Dawn Anderson: 00:44:23 Yeah, I think it depends on the site. So if, for instance, I was thinking about. The other day, the [inaudible 00:44:31] I would say that everything a search engine does is built for scale and impact, search impact, even the notions of crawl budget and so forth. Everything is built for what strategy is it going to help the most impact on the most people on the biggest population, and it goes back to Pareto’s Law, the 80 20 rule in everything. 80% of the traffic demand will be probably satisfied by 20% of the sites. 80% of the people will probably visit only 20% of the URLs and so forth. So I think it depends.
Dawn Anderson: 00:45:11 And I would say that some of the biggest websites in the world are actually relatively thin content sites in the main, so they they’re booking engines. They have search engines themselves.
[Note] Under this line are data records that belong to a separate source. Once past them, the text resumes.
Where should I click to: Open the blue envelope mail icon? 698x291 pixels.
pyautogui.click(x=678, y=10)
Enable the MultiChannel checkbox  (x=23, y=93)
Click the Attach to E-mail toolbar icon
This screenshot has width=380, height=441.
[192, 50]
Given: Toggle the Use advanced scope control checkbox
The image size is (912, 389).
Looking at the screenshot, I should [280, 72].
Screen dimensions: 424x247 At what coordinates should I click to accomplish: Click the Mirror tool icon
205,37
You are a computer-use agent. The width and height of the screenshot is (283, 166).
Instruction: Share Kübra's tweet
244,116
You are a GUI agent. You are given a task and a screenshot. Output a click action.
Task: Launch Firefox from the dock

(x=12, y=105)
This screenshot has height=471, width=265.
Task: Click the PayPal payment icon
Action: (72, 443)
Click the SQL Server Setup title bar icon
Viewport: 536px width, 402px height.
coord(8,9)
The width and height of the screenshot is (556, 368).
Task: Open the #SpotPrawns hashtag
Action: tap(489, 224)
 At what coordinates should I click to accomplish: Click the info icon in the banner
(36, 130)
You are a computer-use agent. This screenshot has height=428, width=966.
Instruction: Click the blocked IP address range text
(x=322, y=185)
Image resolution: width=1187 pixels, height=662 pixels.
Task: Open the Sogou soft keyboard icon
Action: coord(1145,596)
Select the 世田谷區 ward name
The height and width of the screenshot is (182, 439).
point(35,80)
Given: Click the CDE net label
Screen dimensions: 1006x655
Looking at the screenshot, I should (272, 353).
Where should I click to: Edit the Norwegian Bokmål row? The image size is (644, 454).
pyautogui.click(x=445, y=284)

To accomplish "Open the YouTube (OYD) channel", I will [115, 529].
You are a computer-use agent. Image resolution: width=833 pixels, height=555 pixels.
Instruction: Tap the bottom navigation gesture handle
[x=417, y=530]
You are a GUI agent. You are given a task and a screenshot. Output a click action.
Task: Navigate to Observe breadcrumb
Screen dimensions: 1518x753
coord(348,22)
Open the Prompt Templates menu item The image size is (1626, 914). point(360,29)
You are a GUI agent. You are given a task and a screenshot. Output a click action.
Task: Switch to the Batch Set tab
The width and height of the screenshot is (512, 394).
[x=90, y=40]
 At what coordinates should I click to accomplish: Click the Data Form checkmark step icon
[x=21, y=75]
You think about a search engine, the page is actually pretty small, pretty thin, on the search engine. If we think, “Well, a search engine is just a website, a big website,” and a lot of them are really thin pages. Well, they probably, apart from the likes of Wikipedia obviously, which is not a thin-paged website. It’s a very huge-paged websites with kind of long-form content.
Dawn Anderson: 00:45:53 So I think it depends. But I think … I also ran a little bit of an experiment this morning, and we had a conversation on Twitter that said, “Hey, who can share a screengrab of the most excluded URLs?” And [inaudible 00:46:05] Google Search comes up.
Erin Sparks: 00:46:07 Yeah, we’ve got a winner. It’s over a billion. Unbelievable.
Dawn Anderson: 00:46:11 The thing is, I don’t know what kind of sites these are, but I would hazard a guess that a lot of them are massive, database-driven engines, booking engines, the likes of travel sites, the likes of huge eCommerce sites, the likes of sites that actually are trying to build huge amounts of transactional pages without the value that they need to add to a positive network effect.
Dawn Anderson: 00:46:40 Have you heard of the network effect where actually –
Erin Sparks: 00:46:44 No. Unpack that for us.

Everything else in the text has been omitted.